Pidge had followed her for less than scientific reasons – namely staying out of grabbing reach of certain of their siblings and the ability to find a tattoo artist tasteless enough to ink an eggplant onto the small of his back – but she held out hope for him.
Small hope.
“What’re you trying to refine?” Chick wandered over like she was checking he wasn’t messing up her water lines but craned over his shoulder to see what he was doing.
“It’s gritty in the lungs,” he said, clipping a bud with one fingernail and rolling it between thumb and index finger to try and get a read on it.
She didn’t ask how he knew it burned gritty if he never smoked the product himself; he read his reviews on Deal-Me-In obsessively, memorizing usernames and stoking his ego on their misspelled praise.
“I was gonna lay an acne blight on tH2c’s ass for the diss, but I think he’s right, the fucker. It needs somethin’ else but the THC content is fuckin’ perfect, and I don’t wanna sacrifice a mellow high in the name of a smooth burn.”
“Maybe you should market that one as more prime for edibles,” she said, running her own finger over a jagged leaf. She was already turning over the notion of a hybrid, crossed with the soft fuzzed Kobold Green Pidge kept under the downspout, or if the odor would turn out to be too pungent. The frat bros rated low for anything whiffy that had their landlords complaining. “Bet it cooks down a treat.”

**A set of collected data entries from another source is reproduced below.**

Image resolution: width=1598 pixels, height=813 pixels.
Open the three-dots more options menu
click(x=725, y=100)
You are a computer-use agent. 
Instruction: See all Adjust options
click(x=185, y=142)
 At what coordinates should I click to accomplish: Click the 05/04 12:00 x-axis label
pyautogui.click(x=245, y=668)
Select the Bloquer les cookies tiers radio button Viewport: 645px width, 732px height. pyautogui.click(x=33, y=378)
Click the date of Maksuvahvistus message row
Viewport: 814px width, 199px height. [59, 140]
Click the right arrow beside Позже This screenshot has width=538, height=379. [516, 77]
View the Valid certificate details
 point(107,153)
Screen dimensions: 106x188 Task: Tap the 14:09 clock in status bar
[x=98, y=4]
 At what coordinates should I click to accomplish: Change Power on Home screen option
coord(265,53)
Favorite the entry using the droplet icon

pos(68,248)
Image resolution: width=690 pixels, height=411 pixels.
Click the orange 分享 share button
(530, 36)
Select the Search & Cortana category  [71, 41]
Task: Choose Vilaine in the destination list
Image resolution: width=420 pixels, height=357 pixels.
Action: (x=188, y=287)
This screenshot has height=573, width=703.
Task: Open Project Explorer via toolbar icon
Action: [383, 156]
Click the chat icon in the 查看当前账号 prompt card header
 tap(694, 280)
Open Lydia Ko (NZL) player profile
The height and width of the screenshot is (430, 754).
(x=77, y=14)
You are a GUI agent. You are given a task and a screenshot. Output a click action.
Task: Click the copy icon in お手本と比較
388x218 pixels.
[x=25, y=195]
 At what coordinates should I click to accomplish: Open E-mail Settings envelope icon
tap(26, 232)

Pidge sniffed derisively. “Edibles are for burnouts who couldn’t make it on Cupcake Wars,” he said. “Anyway, Lupine’s got that market cornered and she’d gut me if I horned in on her Mary J Muffs.”
Lupine, with her homespun skirts and soft kerchiefs over long mossy braids, would gut for a lot less. She’d ridden with Lady Shrike’s coterie before a bad fall from her horse left her with a twisted leg that no amount of glamour would cover. The Butcherbird had forgotten her, and Lupine had retired her bellyripper and emigrated to the Gray Realm to haunt farmer’s markets and Lilith Fairs.
She hadn’t forgiven her lady, though, and Chick steered clear lest she remember Shrike’s two most wayward children were also in that rusty part of the world.
“Probably wise,” said Chick. “Can’t trust a weed brownie.”
“Chick, that’s fuckin’ abysmal. You should be ashamed. Seriously. You’re better ‘n that.”
“You’re just mad you didn’t think of it,” said Chick, whose company was Pidge’s punishment for following her, and Pidge loftily forebode to answer.